§ **Selected extract**

## Start

Bee on a flower in Martinique

What are the protected species of Martinique's fauna?

In Martinique, on land as well as at sea, eco-responsible behaviour is essential to preserve the various species on the island, particularly the protected species. But what are they? Follow the guide

Cetaceans and marine mammals

The waters of Martinique's northern Caribbean are a favourite playground for cetaceans and marine mammals. While sailing, you may be lucky enough to see sperm whales, bottlenose dolphins or spotted dolphins frolicking in the waves, or even an impressive humpback whale during the breeding season from January to May. In total, no less than 30 species of cetaceans live in Martinique's waters. 

Although these different species of marine mammals are not subject to the same level of threat according to the IUCN (International Union for Conservation of Nature) red list, they are nonetheless protected. In Martinique, 10% of cetaceans are already considered threatened, mainly sperm whales. Humpback whales are classified as "vulnerable" and must be closely monitored.

## End

§ **Data excerpt**
## Start

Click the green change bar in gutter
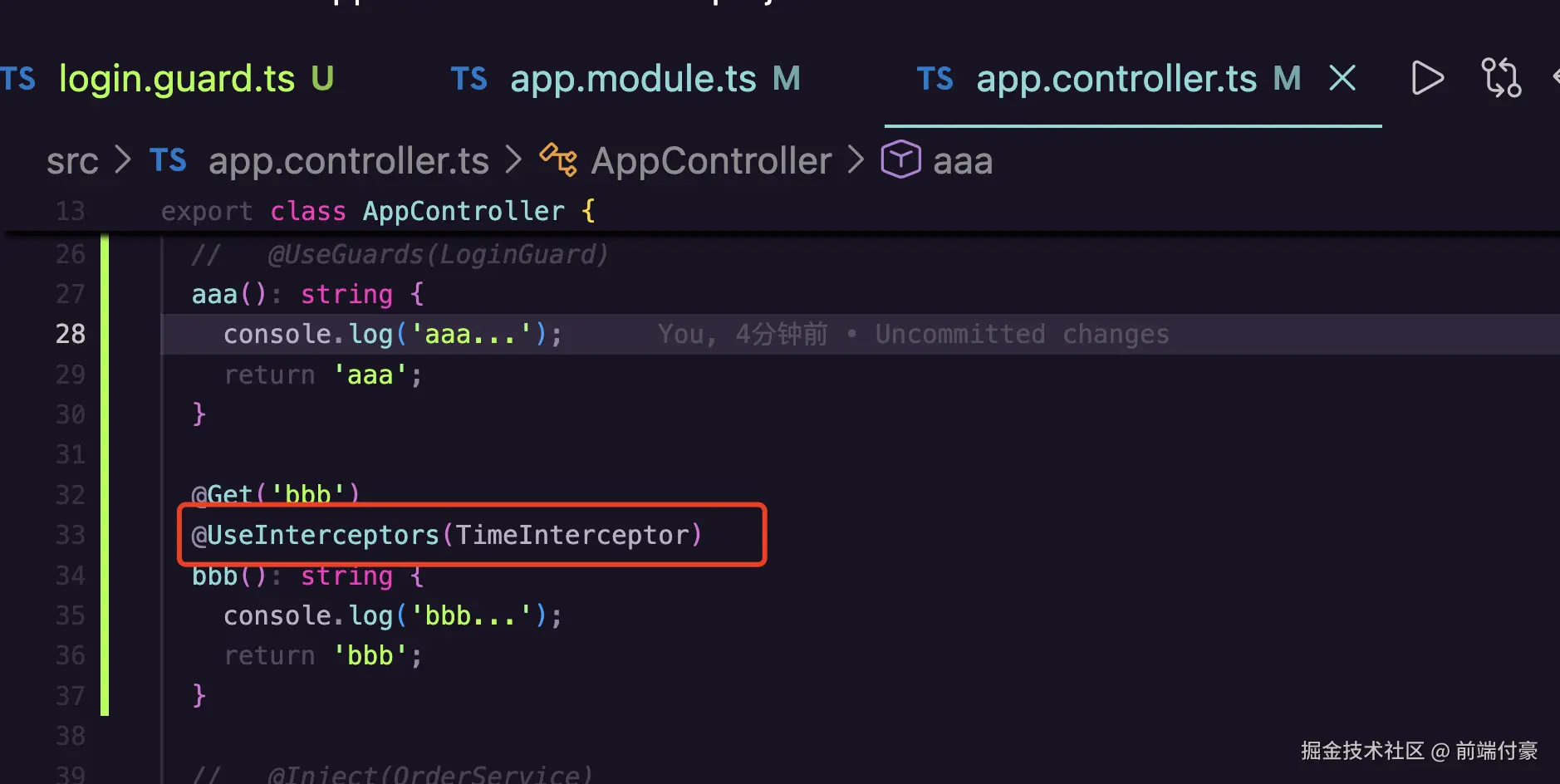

## End

§ **Parts of the exercise**
A - In the guide to Martinique's protected fauna, which months make up the humpback whale breeding season?
B - Please summarize the guide to Martinique's protected fauna in two sentences.
C - Rewrite the part of the guide to Martinique's protected fauna that opens with the words "The waters of" and closes with "be closely monitored.", changing "sperm whales" to "pilot whales".

§ **Complete answers**
A - January to May.

B - Martinique's northern Caribbean waters are home to no less than 30 species of cetaceans and marine mammals, including sperm whales, bottlenose and spotted dolphins, and humpback whales. All of these species are protected, 10% of cetaceans there are already considered threatened, mainly sperm whales, and humpback whales are classified as "vulnerable."

C -
The waters of Martinique's northern Caribbean are a favourite playground for cetaceans and marine mammals. While sailing, you may be lucky enough to see pilot whales, bottlenose dolphins or spotted dolphins frolicking in the waves, or even an impressive humpback whale during the breeding season from January to May. In total, no less than 30 species of cetaceans live in Martinique's waters. 

Although these different species of marine mammals are not subject to the same level of threat according to the IUCN (International Union for Conservation of Nature) red list, they are nonetheless protected. In Martinique, 10% of cetaceans are already considered threatened, mainly pilot whales. Humpback whales are classified as "vulnerable" and must be closely monitored.